Eliminating Fear Supports Brilliance

Fear is always there, shaping our behavior.

Early on in owning my business, I always wore a tie because I feared if I didn’t, I wouldn’t be respected by the other business people I was meeting and working with. So I gave in, wore a tie and went along with what I thought others wanted from me.

Creativity in business is important because the game is specifically to not do what everyone else is doing, but to try and eclipse the competition, which by definition means approaching tasks from a different angle. Creativity for me in business was always an output of a low sense of fear — a sort of inverse relationship.

When you have less fear, you don’t care so much about making yourself look good, you just flow, like a child. In that space of flow, you have the highest potential to do great things, and be brilliant, with whatever you do.

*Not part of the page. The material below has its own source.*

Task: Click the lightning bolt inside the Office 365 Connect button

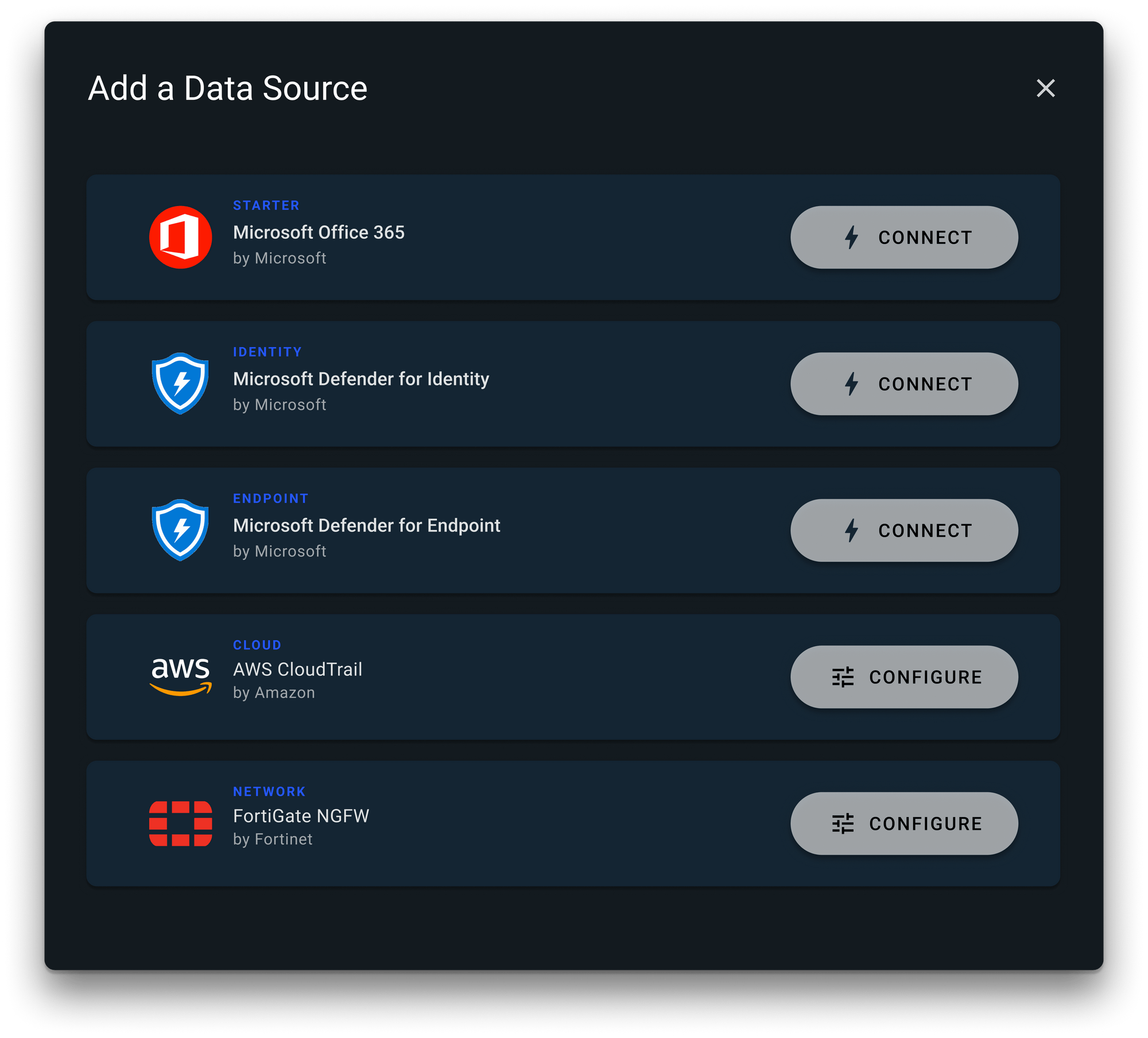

What we’re doing at Quantum Gravity Research is extremely creative. We’re not an accounting firm, where we’re only crunching numbers, we’re trying to pull out of the ether a pathway in mathematical physics that doesn’t have instructions. We have to be super charged on creativity. If we’re going to continue going in the right direction, we have to be on creative steroids, and the way you get to creative super charge power is to figure out how to eliminate all your fears.

When my fear is the lowest, I am the nicest to be around. I think empathetically about people around me, I feel their pain. But when I get all defensive, or I’m worried about someone misunderstanding me, I lock up. Fear can be associated with the idea of ego — when someone offends you, who did they offend? They offended your ego; your sense of self. If you dissociate from your sense of self, which frees you and makes you fearless, then you actually don’t get offended very easily, because you go to other theories rather than being offended — you think about the other person, consider that they must be having a bad day themselves. When I’m in myself too much, it’s not about them having a bad day, it’s about them hurting my feelings.

To work on lowering your own fears, first eliminate the ones that you’re aware of and become deeply knowledgeable of those fears — it’s a bit of psychoanalysis of yourself. The real challenge is to find the other library of fears that you don’t even know you have. Until you discover them, they are nested in there, like a cancer. These are the embedded fears that may have developed from your past, in childhood states, things that happened to you but you don’t realize how deep the trauma was. We have all heard about PTSD, but there’s something else called sub-threshold PTSD, and any form of extreme anxiety, stress, any kind of dangerous situation, can give you sub-threshold-post-traumatic-stress-disorder, and by some accounts more than 50% of Americans have sub-threshold-PTSD or PTSD itself.

So creativity is a big thing for me and a big thing for what we do at QGR, and we work from the idea that if you want to amplify your creativity, to do great things in your life and in the world, figure out how to minimize your fear, which boils down to your sense of ego, your sense of self.

Once you’re aware of those hidden subconscious fears that you didn’t know you had — they’re like gold, like finding a diamond — now you’ve got a fighting chance to actually be free of them and flow — allowing your creativity to flourish, and your brilliance to shine.